In criticising Nicaragua’s response to the coronavirus disease 2019 (COVID-19) pandemic, Thais P Salazar Mather and colleagues fail to note that the country has the lowest level of infection in the Americas, with (as of April 22, 2020) ten cases of COVID-19. They ignore the Nicaraguan Government’s measures to achieve this low number and the dilemma, recognised by Oxfam, that faces resource-limited countries in deciding when to implement physical distancing.
Nicaragua has had health checks at its borders for months, far sooner than in the USA, and these checks are followed up with phone calls and house visits. Two lengthy and porous land frontiers make keeping Nicaragua’s borders open preferable, to minimise informal crossings that make health checks impossible. Community-based health programmes in Nicaragua mean that most households have been visited three times by health advisers telling people how to combat COVID-19. 19 hospitals have been identified to receive individuals with COVID-19, and 37 000 health workers and 250 000 volunteers have been trained.
All confirmed COVID-19 cases in Nicaragua have been travellers from abroad or their immediate contacts; no community transmission has been judged to have taken place so far and is the reason wider measures have not yet been implemented. If self-isolation becomes necessary, it will carry a massive cost; most people need to go to work daily to eat. No reliable mechanism exists to distribute subsidies, nor can small resource-limited countries borrow money with impunity to pay for such support. Many people in Nicaragua live in cramped houses in densely populated neighbourhoods, making physical distancing difficult.
Mather and colleagues cite the contrasting policies of El Salvador and Honduras.

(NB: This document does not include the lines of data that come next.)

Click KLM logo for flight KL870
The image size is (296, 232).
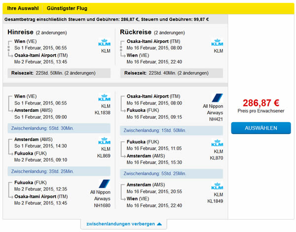coord(217,144)
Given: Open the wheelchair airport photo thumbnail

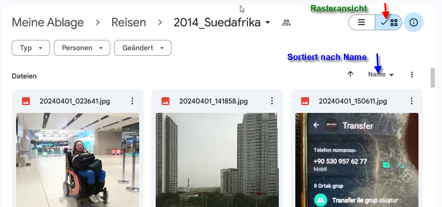Looking at the screenshot, I should [x=78, y=160].
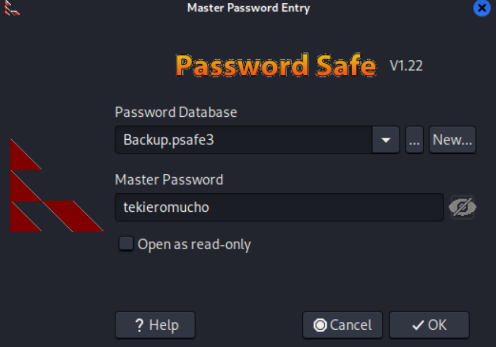Click the New... database button
Screen dimensions: 496x347
(453, 140)

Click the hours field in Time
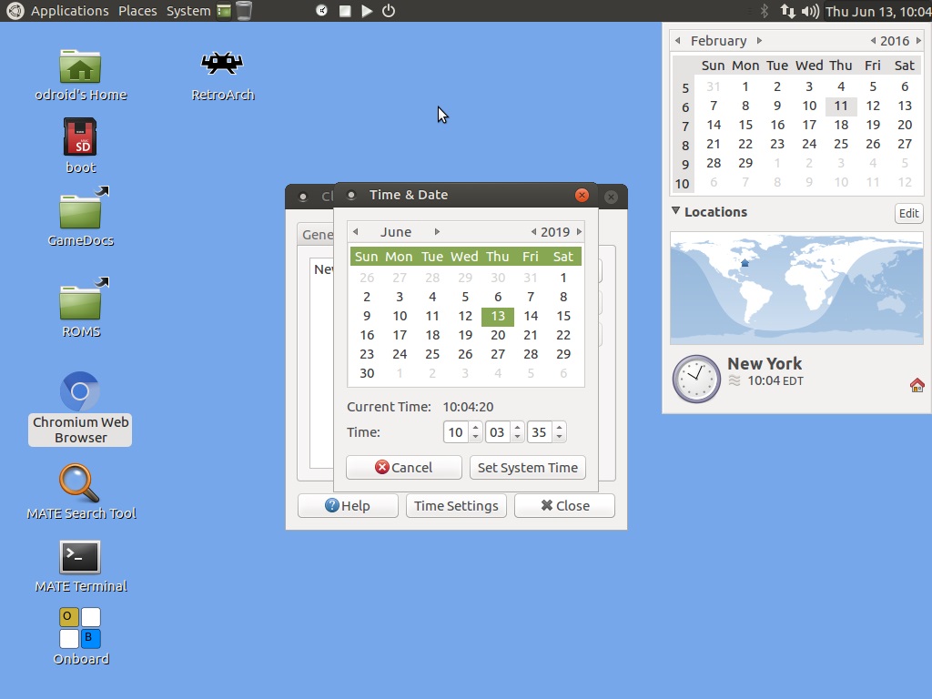pos(455,432)
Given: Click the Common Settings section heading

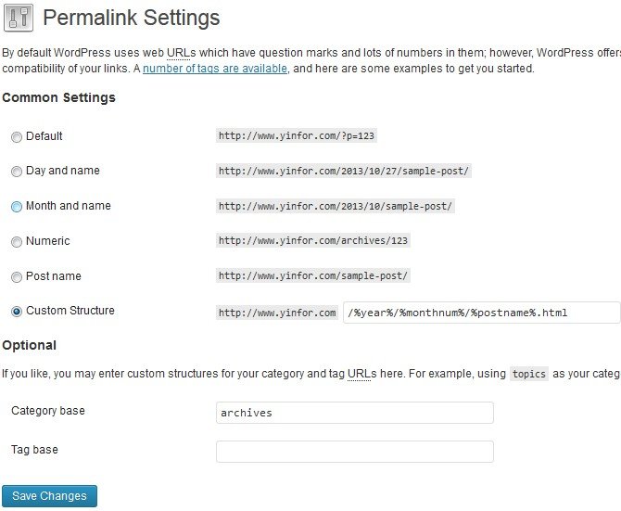Looking at the screenshot, I should click(x=58, y=97).
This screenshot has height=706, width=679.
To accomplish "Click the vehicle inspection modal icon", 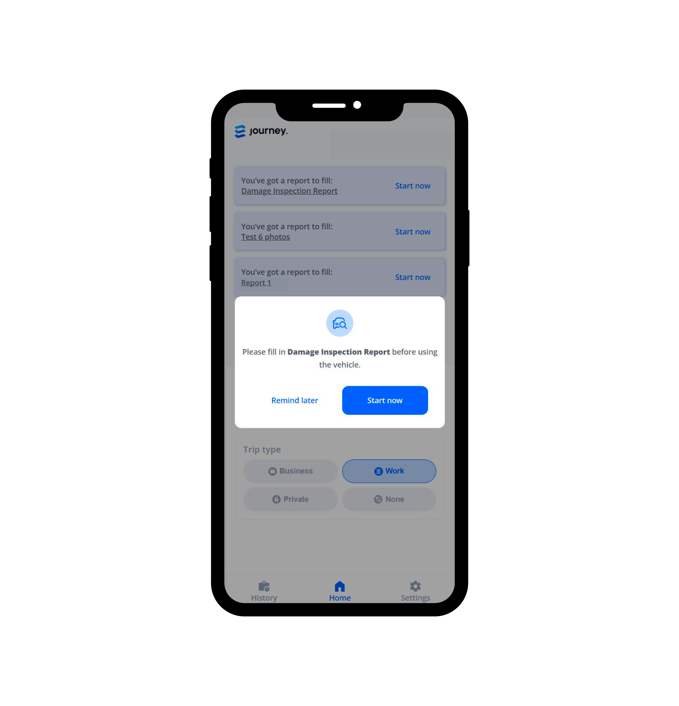I will (340, 323).
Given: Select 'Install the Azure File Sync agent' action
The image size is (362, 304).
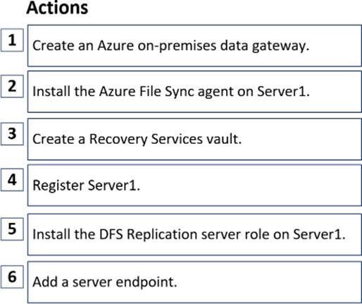Looking at the screenshot, I should (x=194, y=92).
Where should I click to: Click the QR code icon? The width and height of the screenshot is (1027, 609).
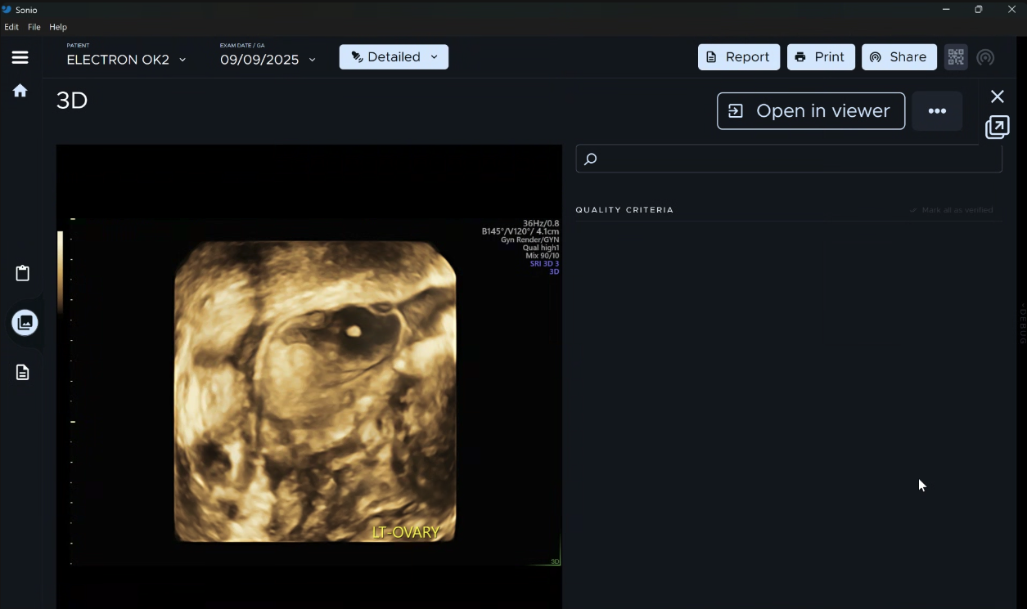point(956,57)
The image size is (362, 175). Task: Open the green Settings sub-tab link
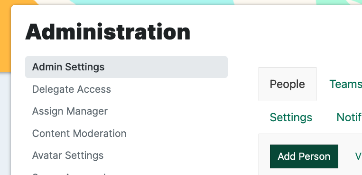pyautogui.click(x=291, y=117)
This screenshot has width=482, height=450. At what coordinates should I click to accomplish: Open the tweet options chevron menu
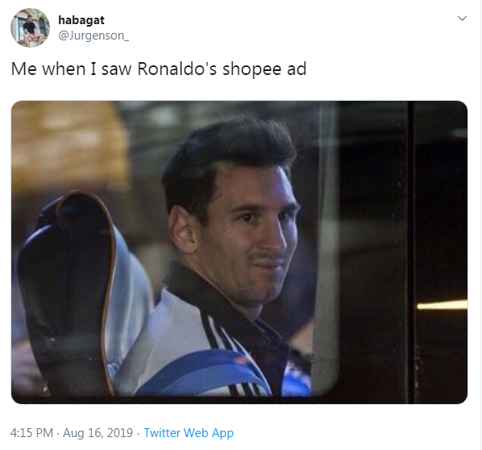tap(462, 19)
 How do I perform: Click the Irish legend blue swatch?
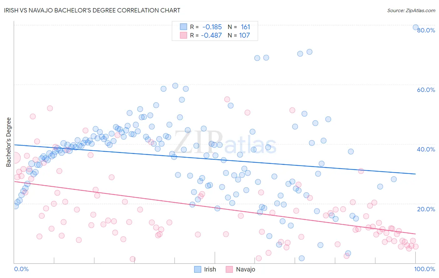point(198,269)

In El Salvador, President Nayib Bukele has told people to self-isolate, offering a subsidy of US$300 per family that led to massive unregulated queues outside government offices. The Los Angeles Times reported on April 7, 2020, that the lockdown in El Salvador is enforced by gangs with baseball bats.
In Honduras, a national curfew has led to police violence, more than 1000 arrests, and almost 900 vehicles being confiscated, according to human rights group COFADEH (Committee of Relatives of the Disappeared in Honduras). Despite these actions, both countries have much higher infection levels than does Nicaragua.
Accusing the Nicaraguan Government of an erratic response to the epidemic, “violating the human rights of its citizens”, is both inaccurate and unfair. The government is genuinely attempting to balance the fight against COVID-19 with the economic needs of the population. To impose an untimely lockdown would not only cause huge resentment and hardship but could be counterproductive. Mather and colleagues should address these dilemmas, not omit to mention them.